Mlliyet Milliyet Blog Milliyet Blog
 
Facebook Connect
Blog Kategorileri
 

27 Haziran '07

 
Kategori
Özel Lezzet Durakları
 

Lezzet şöleni!

Geçen pazar Suadiye’de Tavacı Recep Usta diye, aslında çok meşhur olan ama benim yeni öğrendiğim bir mekana gittim. Öyle ki karnımız acıkıp yemek yiyebilecek bir yer aramasak burayı hiç öğrenemeyecektim.

Aslında Diyarbakır’lı Recep Usta gerçekten çok meşhurmuş. Kitap kalınlığındaki menüyü elime aldığımda bunu hala anlamış değildim. Meğer menü sadece bir menü değilmiş, tava yemeye gelen ünlülerle çekilen fotoğraflar Diyarbakır’ın tarihini anlatan yazılar ve nostaljik resimler.

Biz; "madem tavası meşhur tava yiyelim o zaman’’ dedik. Zaten tava siparişini verdiğiniz andan itibaren başka hiçbir şey söylemenize gerek kalmıyor. Anında ekşili patlıcan dolma, içli köfte iki çeşit salata ve köpük köpük ayran masanızda. Ayran bakır kase içinde yanında bakır bir kepçeyle servis ediliyor ve ayranı bu kepçe ile içiyorsunuz. Ve tadı harika!

Gelelim salata kısmına... Salatalardan biri rokalı, mısırlı yeşil salata nar ekşisiyle servis edilmiş ve gayet güzel. Diğeri ise bostane salatası -bilmeyenler için- bu salata kaşıkla yeniliyor daha doğrusu içiliyor içinde domates, salatalık haricinde ceviz de var. Hafif acılık veren baharatlar ayrı bir tat katmış. Ben daha önce de bostane yemiştim ama buradaki çok daha güzeldi.

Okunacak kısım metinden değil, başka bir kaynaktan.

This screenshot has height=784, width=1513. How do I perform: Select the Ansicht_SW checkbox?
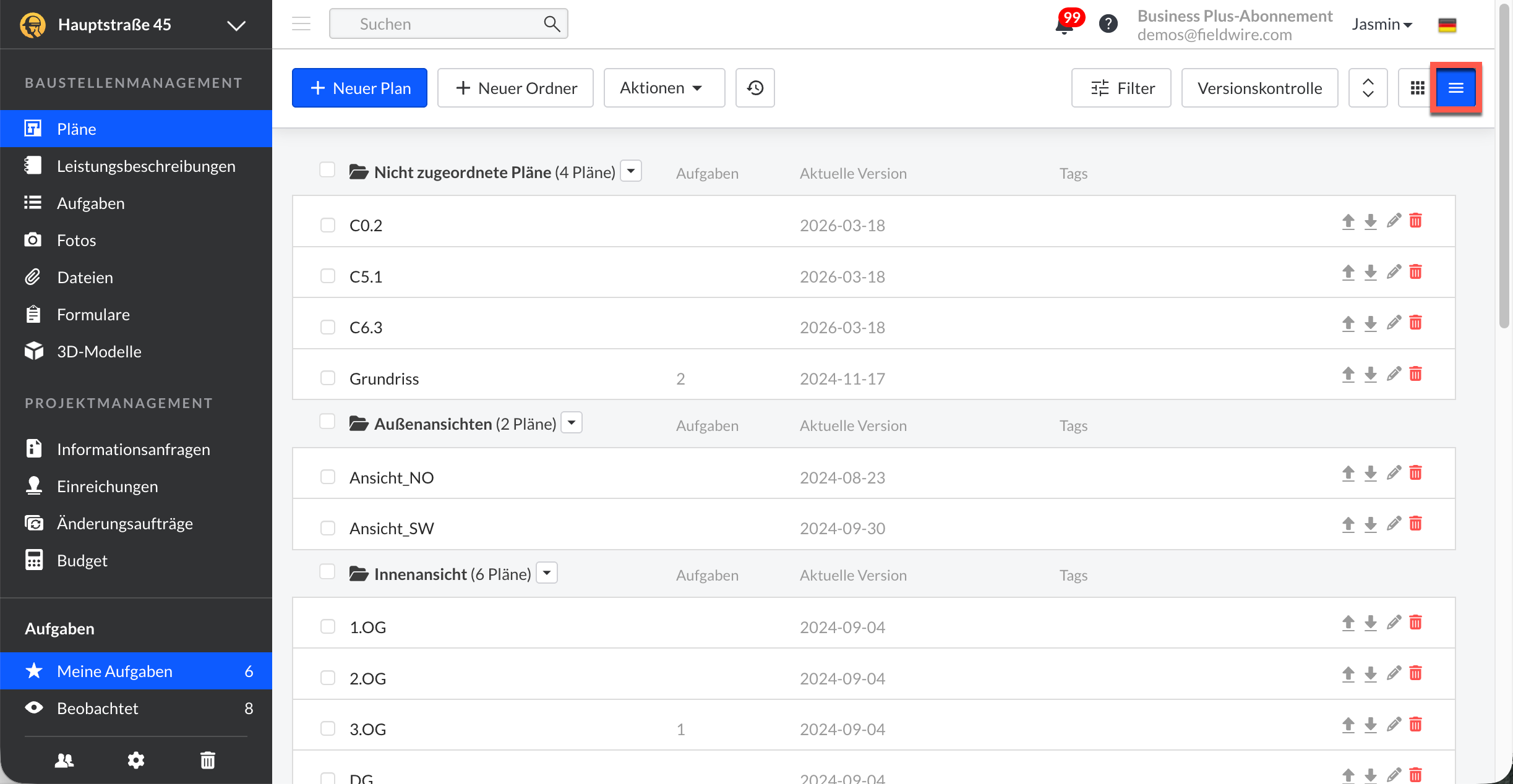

Biz bir yandan içli köfte, salata yiyip bir yandan da menüyü okumakla meşgulken tavamızda -tavasıyla birlikte- masamızı şenlendirdi. Sac tavada kavurma şeklinde yapılan kuşbaşı etler (isteğe göre pirzola yada tavuk eti de olabilir) söylediğim gibi masaya tavayla birlikte geliyor.

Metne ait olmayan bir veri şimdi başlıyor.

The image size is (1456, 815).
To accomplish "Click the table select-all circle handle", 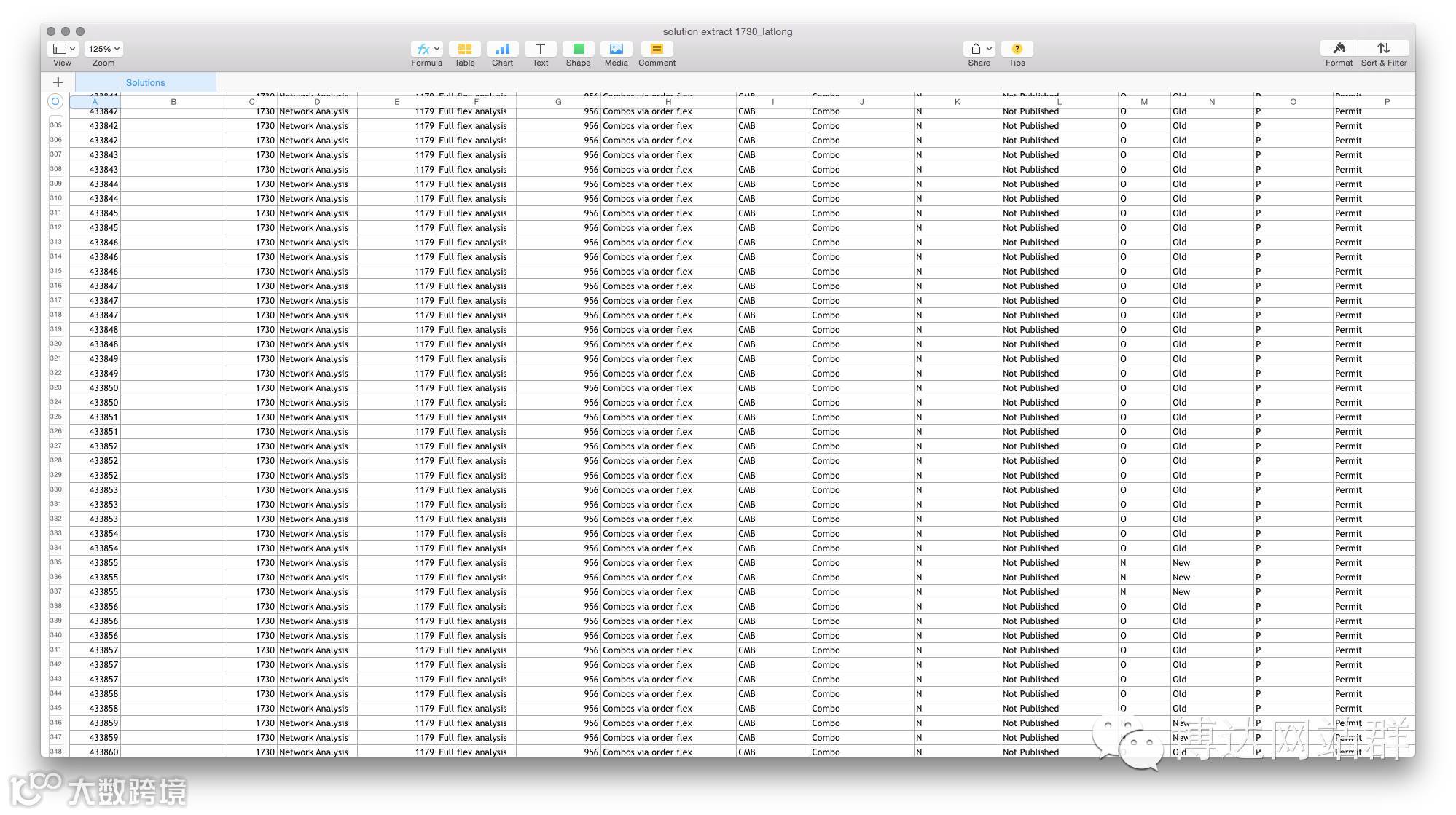I will [55, 101].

Vejetaryenlere pek hitap etmeyen bir yer olduğuna şüphe yok ama et yemeyi sevenler için tam bir lezzet şöleni. Tüm bunları yedikten sonra hala bir şeyler yemeye yerim var, bir de tatlı yiyeyim derseniz yine acele etmenize gerek yok. Çünkü sizin yerinize söylenmiş demli bir çay ve içinde kaymaklı dondurma olan fıstıklı irmik helvası hemen masadaki yerini alıyor.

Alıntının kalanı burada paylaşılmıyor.